▶ _Goal_
Can you reproduce the passage of the essay on reading word for word, starting with "I love reading." and going on through "quite unfamiliar worlds."?

▶ _Provided text_
Slow and linear, hears the podlistener

May 08, 2013 18:59

for
month_of_meta

I love reading. I always have. Like many people in fandom, I escaped early into books and the fantastic and different worlds it offered. Like many fans in fandom who came of age pre-Internet, books were something personal and intimate, and while I didn’t know (m)any peers who shared my strange interests, I knew that they had to be out there, older, other places, but I wasn’t quite so alone when I was with my books and threw myself into the past and future, the sometimes familiar but often quite unfamiliar worlds.

Whether through the amounts I read or simply my approach to reading, I started reading very fast. Reared on genre fiction, which often was driven more by plot than any other aspect, I took these reading habits into a career studying text, with often varying effects. It profited me when skimming and quickly comprehending theoretical texts, but I still sometimes miss the small details in fiction. And I’m glad I never had to take the all too popular reading tests, because I barely remember the names of characters, let alone what color a house was or how many dogs were in a scene.

[Dataset items]
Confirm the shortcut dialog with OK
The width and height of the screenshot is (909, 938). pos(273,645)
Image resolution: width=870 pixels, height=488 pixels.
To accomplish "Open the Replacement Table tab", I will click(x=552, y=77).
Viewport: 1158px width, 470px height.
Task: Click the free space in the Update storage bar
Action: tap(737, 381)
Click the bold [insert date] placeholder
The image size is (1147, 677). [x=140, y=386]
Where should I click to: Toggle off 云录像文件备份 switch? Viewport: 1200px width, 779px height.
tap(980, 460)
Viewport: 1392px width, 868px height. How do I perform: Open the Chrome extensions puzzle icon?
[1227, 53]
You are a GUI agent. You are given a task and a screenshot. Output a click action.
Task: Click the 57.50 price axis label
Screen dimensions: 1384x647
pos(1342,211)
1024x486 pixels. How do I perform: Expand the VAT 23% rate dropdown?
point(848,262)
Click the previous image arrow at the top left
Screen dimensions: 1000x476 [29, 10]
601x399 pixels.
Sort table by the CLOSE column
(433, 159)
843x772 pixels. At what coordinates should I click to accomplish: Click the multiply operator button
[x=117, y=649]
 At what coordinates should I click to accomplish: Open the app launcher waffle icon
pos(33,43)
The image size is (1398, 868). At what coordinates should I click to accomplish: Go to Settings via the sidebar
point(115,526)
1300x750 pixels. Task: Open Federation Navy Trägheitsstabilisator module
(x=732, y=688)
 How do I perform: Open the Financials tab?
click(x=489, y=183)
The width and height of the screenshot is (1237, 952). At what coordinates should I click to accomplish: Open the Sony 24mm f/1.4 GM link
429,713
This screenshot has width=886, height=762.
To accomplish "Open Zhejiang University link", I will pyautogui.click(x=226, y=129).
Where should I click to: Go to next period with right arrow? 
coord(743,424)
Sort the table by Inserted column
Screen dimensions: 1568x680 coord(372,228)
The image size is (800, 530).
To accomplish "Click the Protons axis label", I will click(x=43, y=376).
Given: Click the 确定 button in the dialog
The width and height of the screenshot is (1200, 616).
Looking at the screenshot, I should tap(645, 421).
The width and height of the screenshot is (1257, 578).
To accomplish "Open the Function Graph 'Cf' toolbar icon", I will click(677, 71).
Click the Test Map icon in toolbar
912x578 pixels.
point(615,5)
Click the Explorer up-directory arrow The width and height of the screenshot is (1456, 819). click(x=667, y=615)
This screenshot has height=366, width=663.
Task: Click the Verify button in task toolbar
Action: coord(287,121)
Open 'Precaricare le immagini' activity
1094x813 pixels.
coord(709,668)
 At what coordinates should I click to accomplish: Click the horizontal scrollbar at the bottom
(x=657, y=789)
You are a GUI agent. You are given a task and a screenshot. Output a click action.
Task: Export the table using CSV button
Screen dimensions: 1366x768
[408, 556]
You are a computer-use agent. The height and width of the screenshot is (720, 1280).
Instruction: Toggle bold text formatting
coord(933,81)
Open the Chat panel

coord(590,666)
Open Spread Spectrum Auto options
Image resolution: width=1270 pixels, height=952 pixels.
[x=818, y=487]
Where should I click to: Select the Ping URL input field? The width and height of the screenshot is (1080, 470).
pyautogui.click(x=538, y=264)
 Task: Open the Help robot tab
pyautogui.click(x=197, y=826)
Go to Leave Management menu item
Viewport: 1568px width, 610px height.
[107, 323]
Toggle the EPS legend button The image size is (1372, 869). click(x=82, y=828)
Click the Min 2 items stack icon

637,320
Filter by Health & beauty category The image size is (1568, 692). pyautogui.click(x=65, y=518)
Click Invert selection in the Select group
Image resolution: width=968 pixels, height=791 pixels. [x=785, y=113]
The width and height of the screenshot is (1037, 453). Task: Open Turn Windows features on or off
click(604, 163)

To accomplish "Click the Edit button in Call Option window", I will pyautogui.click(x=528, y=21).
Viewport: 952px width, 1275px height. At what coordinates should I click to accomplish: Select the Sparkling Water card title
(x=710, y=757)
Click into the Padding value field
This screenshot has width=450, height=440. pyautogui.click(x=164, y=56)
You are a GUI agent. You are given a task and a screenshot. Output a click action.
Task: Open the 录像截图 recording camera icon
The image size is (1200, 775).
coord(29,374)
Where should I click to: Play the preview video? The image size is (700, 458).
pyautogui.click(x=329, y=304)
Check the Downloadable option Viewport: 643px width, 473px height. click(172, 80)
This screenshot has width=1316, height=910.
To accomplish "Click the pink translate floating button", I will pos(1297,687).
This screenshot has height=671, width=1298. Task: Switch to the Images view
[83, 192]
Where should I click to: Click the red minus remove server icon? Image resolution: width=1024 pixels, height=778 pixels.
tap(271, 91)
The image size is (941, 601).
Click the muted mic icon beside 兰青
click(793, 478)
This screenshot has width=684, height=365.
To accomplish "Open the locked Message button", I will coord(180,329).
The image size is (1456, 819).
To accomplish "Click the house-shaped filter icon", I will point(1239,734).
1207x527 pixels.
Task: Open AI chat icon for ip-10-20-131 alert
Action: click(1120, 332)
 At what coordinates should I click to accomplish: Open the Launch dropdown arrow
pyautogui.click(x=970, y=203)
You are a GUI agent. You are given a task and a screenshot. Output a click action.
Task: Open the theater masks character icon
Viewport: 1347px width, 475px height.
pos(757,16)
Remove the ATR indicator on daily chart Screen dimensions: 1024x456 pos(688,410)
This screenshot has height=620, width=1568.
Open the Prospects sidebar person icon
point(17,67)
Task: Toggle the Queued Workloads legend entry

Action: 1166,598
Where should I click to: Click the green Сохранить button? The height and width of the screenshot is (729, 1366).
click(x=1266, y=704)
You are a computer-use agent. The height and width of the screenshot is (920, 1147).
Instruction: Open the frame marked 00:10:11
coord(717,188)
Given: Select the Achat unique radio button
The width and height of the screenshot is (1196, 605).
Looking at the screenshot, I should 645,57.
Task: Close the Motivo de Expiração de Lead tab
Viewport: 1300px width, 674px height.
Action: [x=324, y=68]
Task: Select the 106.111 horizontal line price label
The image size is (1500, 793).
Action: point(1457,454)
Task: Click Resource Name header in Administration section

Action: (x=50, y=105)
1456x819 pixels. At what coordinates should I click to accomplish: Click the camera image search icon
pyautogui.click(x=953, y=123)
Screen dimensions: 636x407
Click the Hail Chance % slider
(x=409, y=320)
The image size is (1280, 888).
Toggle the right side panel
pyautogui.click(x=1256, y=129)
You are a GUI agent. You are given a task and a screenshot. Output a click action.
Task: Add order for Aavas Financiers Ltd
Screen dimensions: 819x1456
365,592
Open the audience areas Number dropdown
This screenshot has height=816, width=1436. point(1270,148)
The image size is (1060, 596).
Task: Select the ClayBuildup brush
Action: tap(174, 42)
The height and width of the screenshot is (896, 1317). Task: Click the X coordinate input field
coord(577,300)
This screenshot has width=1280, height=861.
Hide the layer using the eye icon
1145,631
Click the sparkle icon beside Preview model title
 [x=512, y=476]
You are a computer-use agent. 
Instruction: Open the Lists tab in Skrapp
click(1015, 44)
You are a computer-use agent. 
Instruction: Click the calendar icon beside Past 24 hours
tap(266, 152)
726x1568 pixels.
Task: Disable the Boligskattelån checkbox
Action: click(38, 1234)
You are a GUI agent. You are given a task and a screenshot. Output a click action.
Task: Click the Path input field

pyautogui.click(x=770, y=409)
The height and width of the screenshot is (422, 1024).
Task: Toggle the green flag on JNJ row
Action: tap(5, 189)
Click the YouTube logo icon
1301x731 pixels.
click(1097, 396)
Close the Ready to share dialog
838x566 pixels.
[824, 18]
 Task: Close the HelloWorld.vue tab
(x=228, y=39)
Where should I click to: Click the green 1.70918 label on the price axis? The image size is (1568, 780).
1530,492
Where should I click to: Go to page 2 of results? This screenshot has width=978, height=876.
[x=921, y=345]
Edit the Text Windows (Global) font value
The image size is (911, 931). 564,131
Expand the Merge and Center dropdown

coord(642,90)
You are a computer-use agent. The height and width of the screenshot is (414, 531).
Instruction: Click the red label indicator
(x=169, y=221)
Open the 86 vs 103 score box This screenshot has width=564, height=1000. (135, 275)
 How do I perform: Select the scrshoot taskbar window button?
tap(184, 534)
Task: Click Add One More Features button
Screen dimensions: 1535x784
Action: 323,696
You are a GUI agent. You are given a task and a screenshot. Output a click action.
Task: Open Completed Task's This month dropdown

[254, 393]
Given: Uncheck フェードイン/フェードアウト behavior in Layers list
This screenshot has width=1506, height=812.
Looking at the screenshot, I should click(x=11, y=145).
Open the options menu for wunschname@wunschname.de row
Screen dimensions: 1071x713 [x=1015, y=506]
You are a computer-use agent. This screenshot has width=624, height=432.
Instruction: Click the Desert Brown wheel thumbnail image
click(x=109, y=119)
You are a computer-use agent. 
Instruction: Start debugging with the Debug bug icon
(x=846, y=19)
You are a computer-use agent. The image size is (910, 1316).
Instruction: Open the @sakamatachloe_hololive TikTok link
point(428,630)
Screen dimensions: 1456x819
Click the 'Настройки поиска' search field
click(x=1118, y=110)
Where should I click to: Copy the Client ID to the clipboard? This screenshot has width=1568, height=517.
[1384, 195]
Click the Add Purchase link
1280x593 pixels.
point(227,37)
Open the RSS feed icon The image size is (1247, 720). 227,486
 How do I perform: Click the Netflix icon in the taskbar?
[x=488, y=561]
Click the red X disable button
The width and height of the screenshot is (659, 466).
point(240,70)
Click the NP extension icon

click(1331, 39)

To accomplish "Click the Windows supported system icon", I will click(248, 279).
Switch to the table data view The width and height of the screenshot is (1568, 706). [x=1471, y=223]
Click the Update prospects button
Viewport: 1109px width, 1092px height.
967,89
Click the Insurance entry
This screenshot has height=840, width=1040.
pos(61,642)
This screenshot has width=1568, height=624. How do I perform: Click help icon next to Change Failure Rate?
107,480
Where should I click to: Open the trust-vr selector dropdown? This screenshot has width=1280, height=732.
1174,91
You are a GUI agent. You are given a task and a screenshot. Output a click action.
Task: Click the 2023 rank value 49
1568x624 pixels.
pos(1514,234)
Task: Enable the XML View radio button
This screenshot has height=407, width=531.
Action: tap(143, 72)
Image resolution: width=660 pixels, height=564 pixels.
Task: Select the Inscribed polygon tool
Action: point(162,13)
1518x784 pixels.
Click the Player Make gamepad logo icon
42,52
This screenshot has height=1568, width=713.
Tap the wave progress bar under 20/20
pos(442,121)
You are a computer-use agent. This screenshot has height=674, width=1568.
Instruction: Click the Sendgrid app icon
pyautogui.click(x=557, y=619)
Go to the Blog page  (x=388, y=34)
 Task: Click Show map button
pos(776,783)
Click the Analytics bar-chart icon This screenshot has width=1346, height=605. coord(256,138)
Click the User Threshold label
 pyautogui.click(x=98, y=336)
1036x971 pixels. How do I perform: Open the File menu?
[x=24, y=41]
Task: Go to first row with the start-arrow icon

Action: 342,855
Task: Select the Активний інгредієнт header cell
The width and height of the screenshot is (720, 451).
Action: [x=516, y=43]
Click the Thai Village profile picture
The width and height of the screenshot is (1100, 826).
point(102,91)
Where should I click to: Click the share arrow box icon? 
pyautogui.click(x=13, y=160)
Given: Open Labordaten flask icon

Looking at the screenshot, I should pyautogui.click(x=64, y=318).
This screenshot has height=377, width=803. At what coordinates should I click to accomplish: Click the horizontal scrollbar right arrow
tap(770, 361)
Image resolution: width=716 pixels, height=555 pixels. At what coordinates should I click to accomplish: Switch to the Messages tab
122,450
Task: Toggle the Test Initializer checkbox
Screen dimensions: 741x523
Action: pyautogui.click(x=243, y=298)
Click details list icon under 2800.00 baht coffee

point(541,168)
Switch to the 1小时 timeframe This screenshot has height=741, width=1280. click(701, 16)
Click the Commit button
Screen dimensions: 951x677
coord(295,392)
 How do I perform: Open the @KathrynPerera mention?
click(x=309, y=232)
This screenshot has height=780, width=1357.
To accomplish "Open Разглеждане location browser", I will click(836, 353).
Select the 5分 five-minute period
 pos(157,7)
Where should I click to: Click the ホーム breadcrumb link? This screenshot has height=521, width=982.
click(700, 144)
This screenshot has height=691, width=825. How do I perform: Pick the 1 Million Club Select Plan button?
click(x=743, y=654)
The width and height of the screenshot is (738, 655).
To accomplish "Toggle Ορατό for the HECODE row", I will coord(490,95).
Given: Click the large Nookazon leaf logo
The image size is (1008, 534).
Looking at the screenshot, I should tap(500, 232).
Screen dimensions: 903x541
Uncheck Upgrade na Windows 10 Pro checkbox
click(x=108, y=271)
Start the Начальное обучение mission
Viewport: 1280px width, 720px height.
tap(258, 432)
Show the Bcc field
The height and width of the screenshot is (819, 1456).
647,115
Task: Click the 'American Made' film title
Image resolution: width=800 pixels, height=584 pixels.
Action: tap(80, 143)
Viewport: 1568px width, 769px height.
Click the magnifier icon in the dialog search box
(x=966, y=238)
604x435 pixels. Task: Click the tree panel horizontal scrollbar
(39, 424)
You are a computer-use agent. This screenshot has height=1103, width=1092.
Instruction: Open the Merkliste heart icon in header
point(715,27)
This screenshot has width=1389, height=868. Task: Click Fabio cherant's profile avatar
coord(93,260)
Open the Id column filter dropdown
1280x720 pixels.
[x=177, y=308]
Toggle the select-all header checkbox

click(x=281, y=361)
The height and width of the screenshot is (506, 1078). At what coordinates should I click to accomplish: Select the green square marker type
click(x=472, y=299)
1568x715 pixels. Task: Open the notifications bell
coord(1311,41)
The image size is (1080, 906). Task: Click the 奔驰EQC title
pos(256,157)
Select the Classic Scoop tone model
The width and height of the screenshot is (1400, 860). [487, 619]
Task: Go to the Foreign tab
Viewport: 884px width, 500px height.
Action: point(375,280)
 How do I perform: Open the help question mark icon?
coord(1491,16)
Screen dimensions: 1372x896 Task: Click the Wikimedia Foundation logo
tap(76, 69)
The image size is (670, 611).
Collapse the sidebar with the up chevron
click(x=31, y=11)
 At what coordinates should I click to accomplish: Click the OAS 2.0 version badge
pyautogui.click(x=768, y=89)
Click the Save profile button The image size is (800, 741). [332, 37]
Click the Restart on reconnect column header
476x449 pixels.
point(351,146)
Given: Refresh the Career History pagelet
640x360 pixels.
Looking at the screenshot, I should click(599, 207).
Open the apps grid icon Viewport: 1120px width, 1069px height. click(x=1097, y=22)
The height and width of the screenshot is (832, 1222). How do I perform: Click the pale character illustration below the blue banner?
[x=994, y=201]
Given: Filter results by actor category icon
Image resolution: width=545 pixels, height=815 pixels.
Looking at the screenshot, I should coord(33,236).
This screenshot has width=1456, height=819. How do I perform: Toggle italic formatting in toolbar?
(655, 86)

▶ _Final result_
I love reading. I always have. Like many people in fandom, I escaped early into books and the fantastic and different worlds it offered. Like many fans in fandom who came of age pre-Internet, books were something personal and intimate, and while I didn’t know (m)any peers who shared my strange interests, I knew that they had to be out there, older, other places, but I wasn’t quite so alone when I was with my books and threw myself into the past and future, the sometimes familiar but often quite unfamiliar worlds.